Meraviglioso, per la sezione musicale, sentire i ragazzi, collegati nella classe virtuale, provare brani musicali con i professori di strumento. Seppur talvolta dal video è uscita qualche nota stonata, i ragazzi sono riusciti comunque a trasmettere armonia e allegria e voglia di tornare presto alla normalità.

I ragazzi hanno scoperto in autonomia altre parti di sé e del mondo, sviluppato una consapevolezza nuova sulla realtà venutasi a creare e cominciato a riflettere se per ognuno di loro la scuola fosse solo un luogo fisico che ha senso se può essere raggiunta in macchina o a piedi o in bicicletta oppure se la scuola è il luogo dell’essere da cui si sentono coinvolti anche se sono separati da uno schermo o una traballante connessione.

Settembre ci ha visto nuovamente in presenza, in assoluta sicurezza, anche in considerazione delle ingenti somme spese e del lavoro svolto dalla scuola e dai progettisti per ridisegnare nuovi spazi e adeguare quelli già presenti per far fronte all’emergenza.
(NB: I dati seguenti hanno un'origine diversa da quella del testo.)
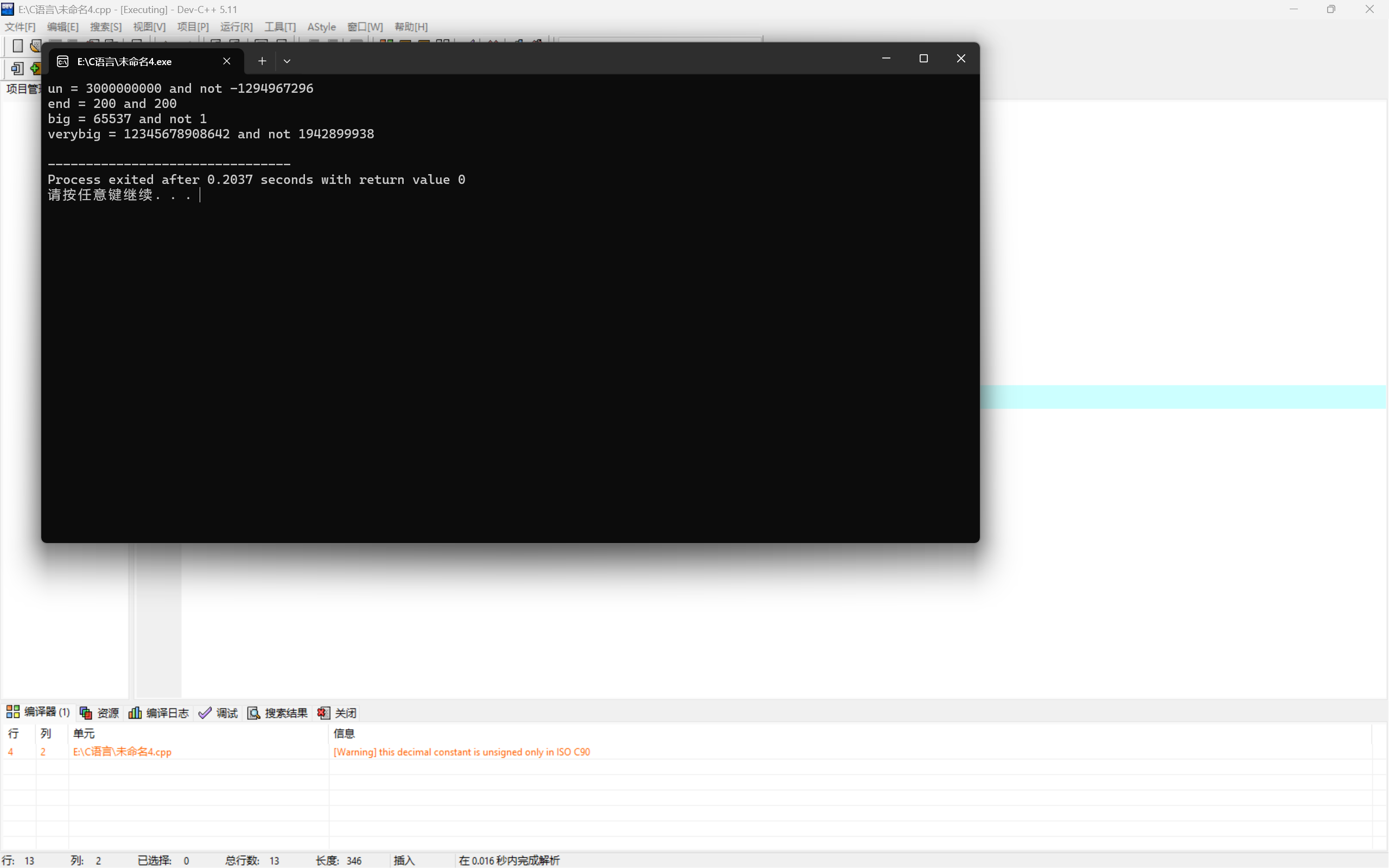This screenshot has height=868, width=1389.
Task: Open the 资源 bottom panel tab
Action: [x=100, y=712]
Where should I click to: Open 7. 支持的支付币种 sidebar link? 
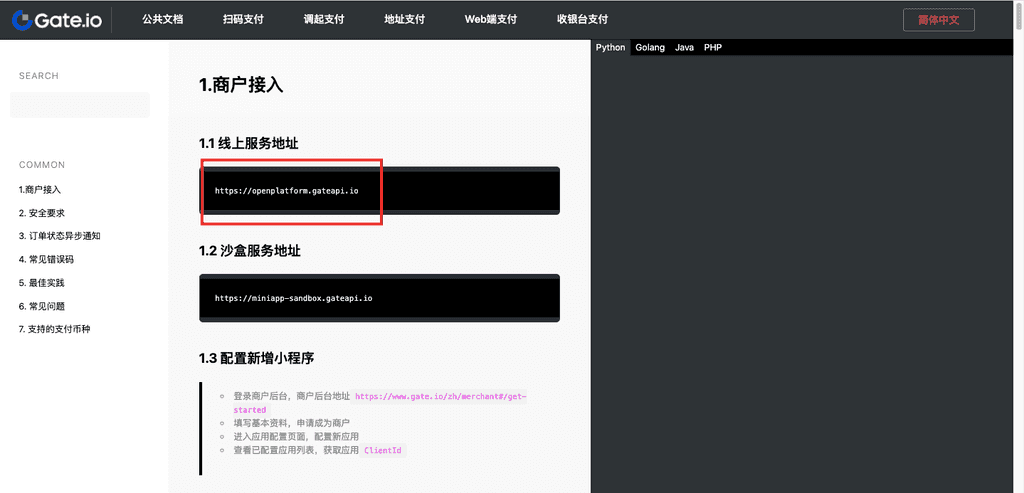point(54,329)
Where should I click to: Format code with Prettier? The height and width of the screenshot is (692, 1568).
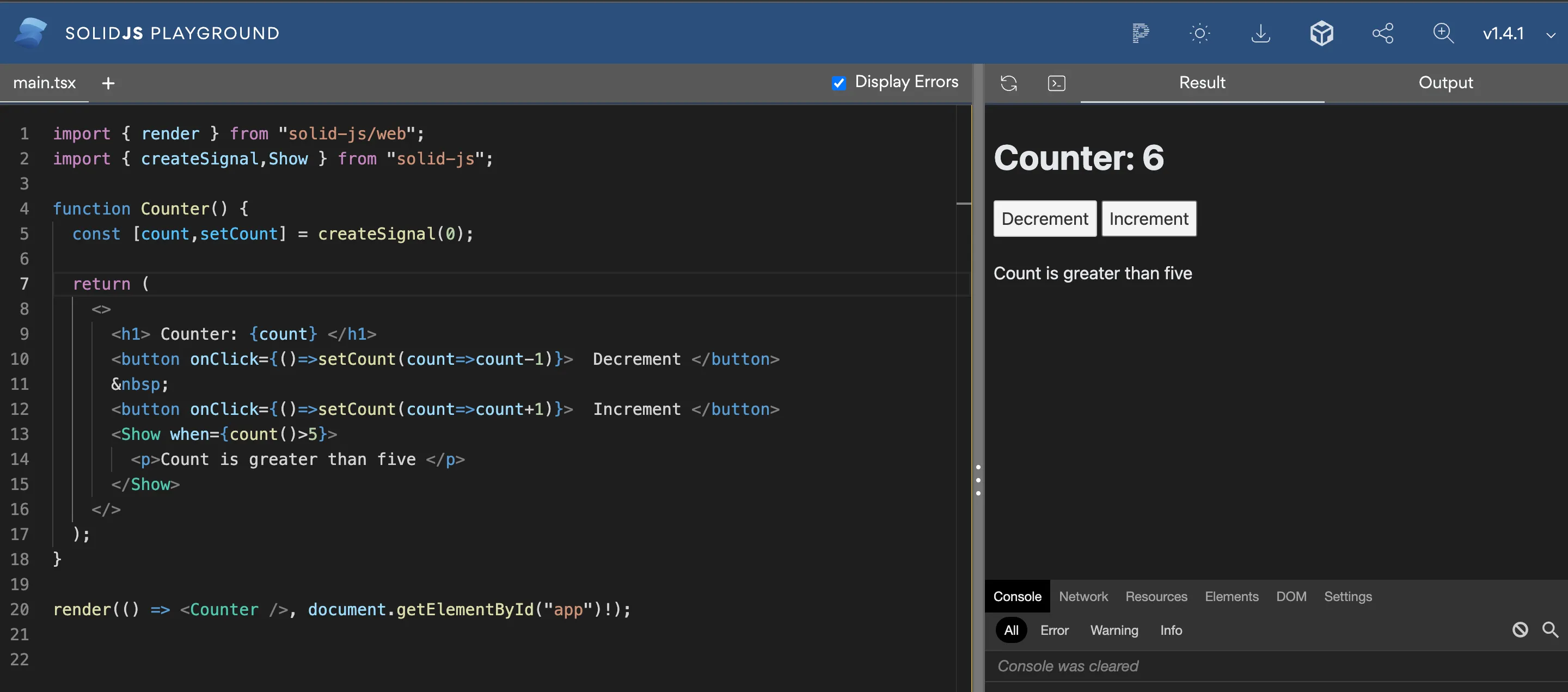1141,33
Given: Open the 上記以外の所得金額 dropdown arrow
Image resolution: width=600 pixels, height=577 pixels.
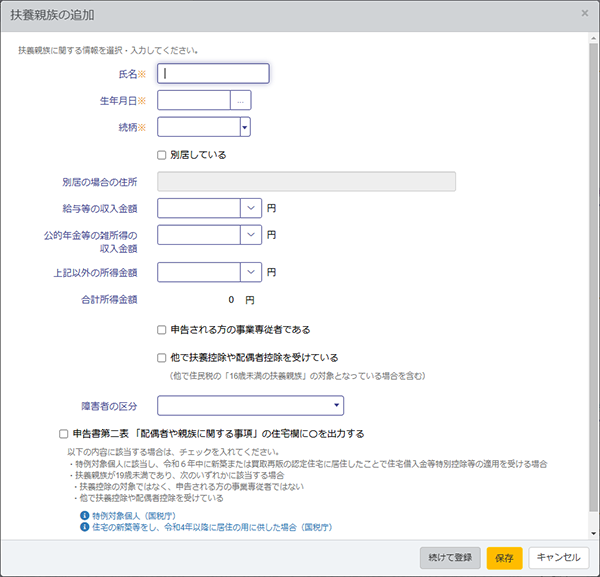Looking at the screenshot, I should (x=251, y=271).
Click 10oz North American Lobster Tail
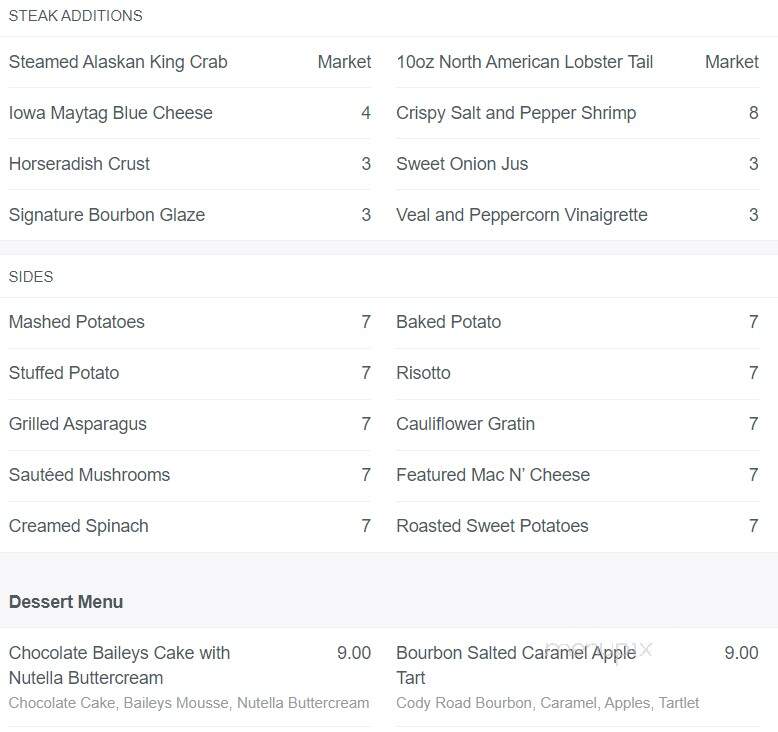 (524, 62)
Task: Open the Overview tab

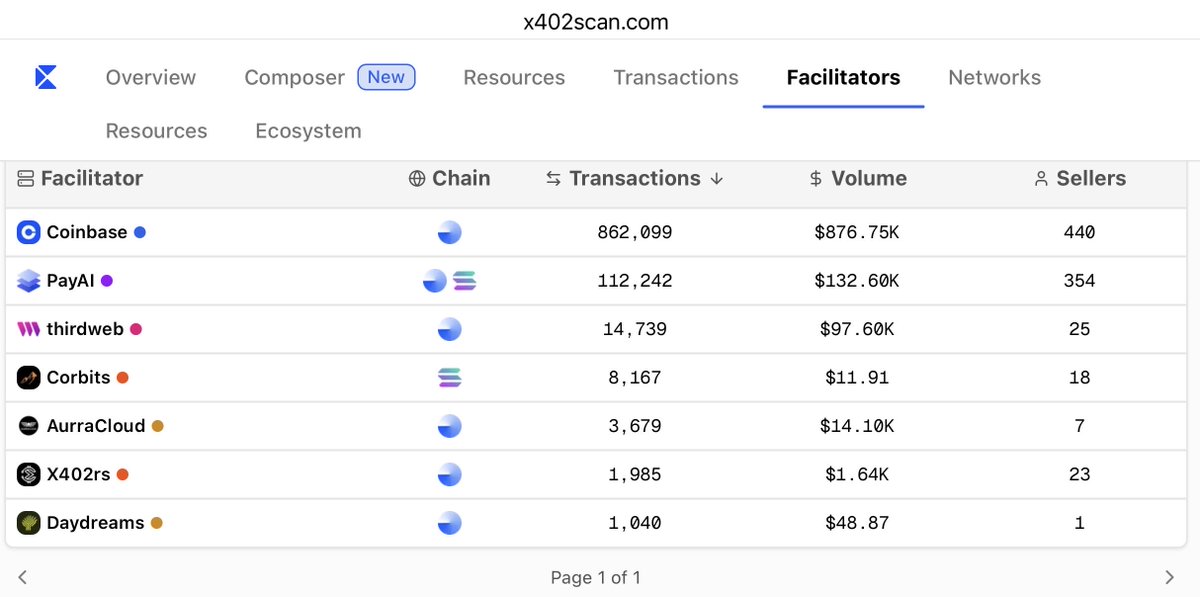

Dunque l’organizzazione scolastica ha dimostrato di essere solida, non ci ha spaventato il ritorno in DAD: i collegamenti sono puntuali, la connessione è stabile per la maggior parte del tempo e tutto è quasi sempre sotto controllo.

Tante sono le state le critiche alle infinite ordinanze regionali emesse sempre tra sabato e domenica che si sono susseguite da settembre ad oggi. Far scegliere alle famiglie è stato oltremodo gravoso. Fortunatamente la Dirigente insieme ai suoi stretti e validi collaboratori hanno consentito in tempi brevi di organizzare le classi in presenza con alunni in DDI. Quasi tutti avrebbero optato per la presenza, ma fragilità familiari unitamente al cambiamento che la pandemia ha portato nelle nostre vite, ne hanno impedito la scelta. Non sono state coraggiose le famiglie che hanno scelto la presenza, hanno solo fatto affidamento su una sicura organizzazione scolastica e sulla maturità dei figli con la consapevolezza del rischio che, ancora oggi, corrono.

In conclusione, la scuola c’è stata e ci auguriamo che sarà pronta ad affrontare nuovi imprevisti che si potranno verificare garantendo il benessere agli alunni e alle famiglie e a tutto il personale.